23 febbraio 2020
Aggiornato 12:30
Forza Italia

Alfano: «Il Pd di una noia mortale, da noi un grande entusiasmo»

Il segretario Pdl al lancio di Fi a Milano: «La direzione Democratica discute di data congresso, regole, una roba da far addormentare anche dopo dieci caffè. Noi invece ci battiamo per il nostro ideale e la nostra politica economica di diminuire le tasse»

MILANO - Il vice-premier Angelino Alfano ha confrontato il «grande entusiasmo» del lancio di Forza Italia (Fi), con la «noia mortale» dell'assemblea del Partito democratico (Pd). Intervenuto a Milano, Alfano ha detto: «Vedo un grande entusiasmo, paragonatelo alla noia mortale della direzione del Pd. Si discute di data congresso, regole, una roba da far addormentare anche dopo dieci caffè. Noi invece ci battiamo per il nostro ideale e la nostra politica economica di diminuire le tasse».

PDL NON C'E' PIÙ - L'incontro organizzato dai consiglieri lombardi del Popolo della libertà (Pdl) nell'auditorium di via Corridoni è «la prima manifestazione della nuova Forza Italia. Milano è la capitale di Fi. È la prima assemblea pubblica di Fi», ha spiegato il segretario del Pdl, aggiungendo che «il Pdl non c'è più, diciamolo senza giri di parole. Era stato fatto da Berlusconi e un altro. L'altro ha fatto accordi con la sinistra e portato tanti vantaggi alla sinistra».

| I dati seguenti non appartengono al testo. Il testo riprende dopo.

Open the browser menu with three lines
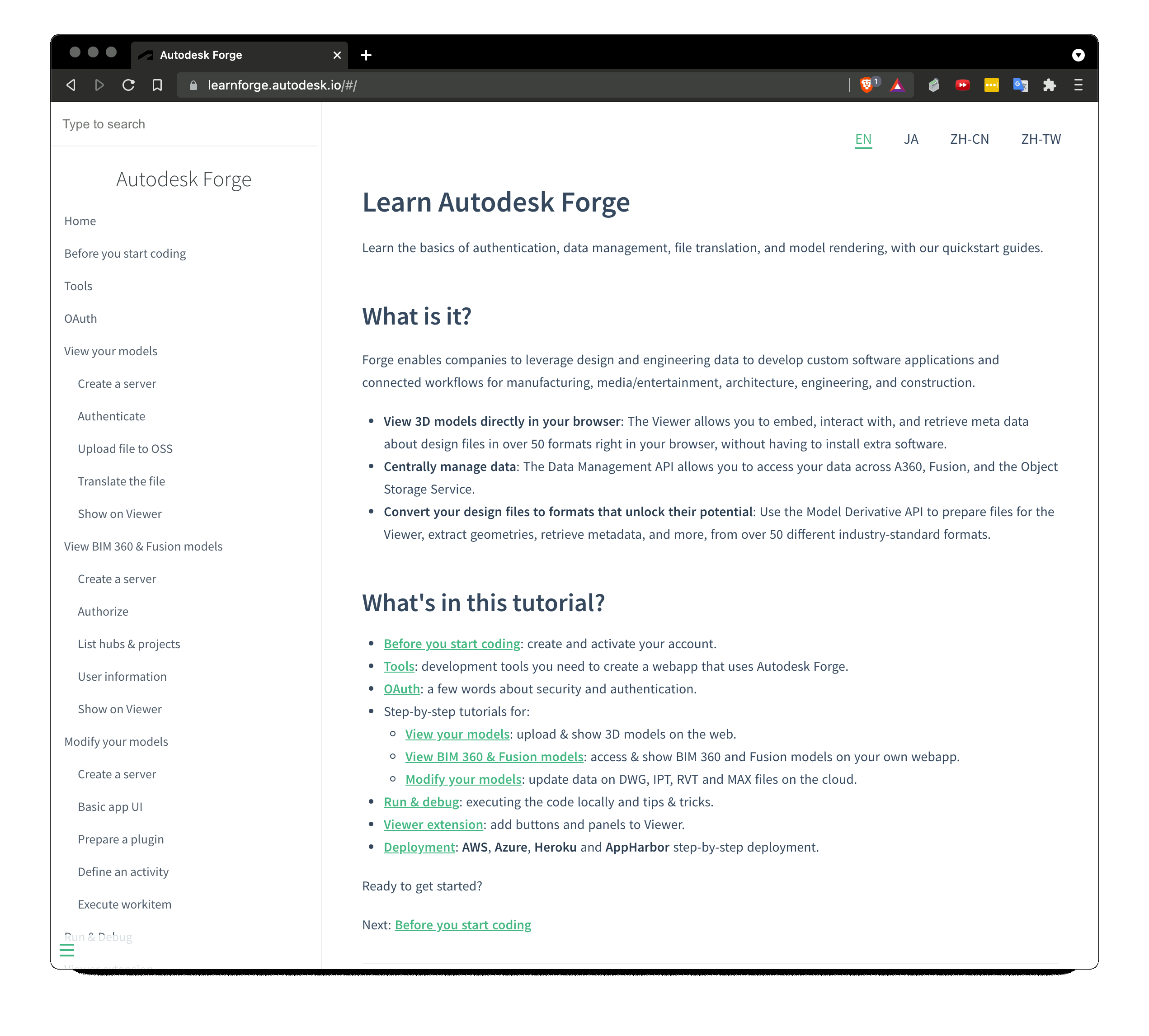The width and height of the screenshot is (1149, 1036). coord(1078,85)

SCENDIAMO IN CAMPO - Poi il ministro dell'Interno ha spiegato cosa li aspetta per il futuro: «Il messaggio di Berlusconi è la continuazione del 1994. Allora diceva: 'Scendo in campo', ora dice: 'Scendete in campo. Adesso o c'è la discesa in campo di nuovi protagonisti oppure il compimento di quella battaglia per la libertà non potrà esserci. Fi torna perché abbiamo un grandissimo privilegio. Non abbiamo sbagliato ideali, non abbiamo sbagliato speranza. Nel 1989 stavamo dalla parte giusta del muro. Berlusconi è in campo da grande campione e giocherà la sua partita per il futuro dei moderati italiani e avrà al suo fianco una grande Forza Italia, unita e forte».

LARGHE VITTORIE, NON INTESE - Alfano ha proseguito: «Se non riaffermiamo la bontà della nostra storia di questi venti anni ci sentiremo dire che è una operazione nostalgia ma è una operazione che riguarda il futuro. Lo dico parlando di questo governo e del futuro governo: la larga intesa non è il nostro futuro, il nostro futuro è una larga vittoria».

BERLUSCONI PIÙ VIVO CHE MAI - Quanto alle vicende giudiziarie del Cavaliere, il segretario del Pdl ha commentato: «La voce di Silvio Berlusconi non può essere spenta per via giudiziaria, noi combatteremo per dire che in questi 20 anni Berlusconi è stato perseguitato, e come. Gli è arrivata una grandinata giudiziaria a 58 anni, quando è entrato in politica. I suoi avversari sappiano che non è finita, Silvio Berlusconi è più vivo che mai, gli ideali sono più vivi che mai, otterremo quella larga vittoria che sostituirà la larga impresa».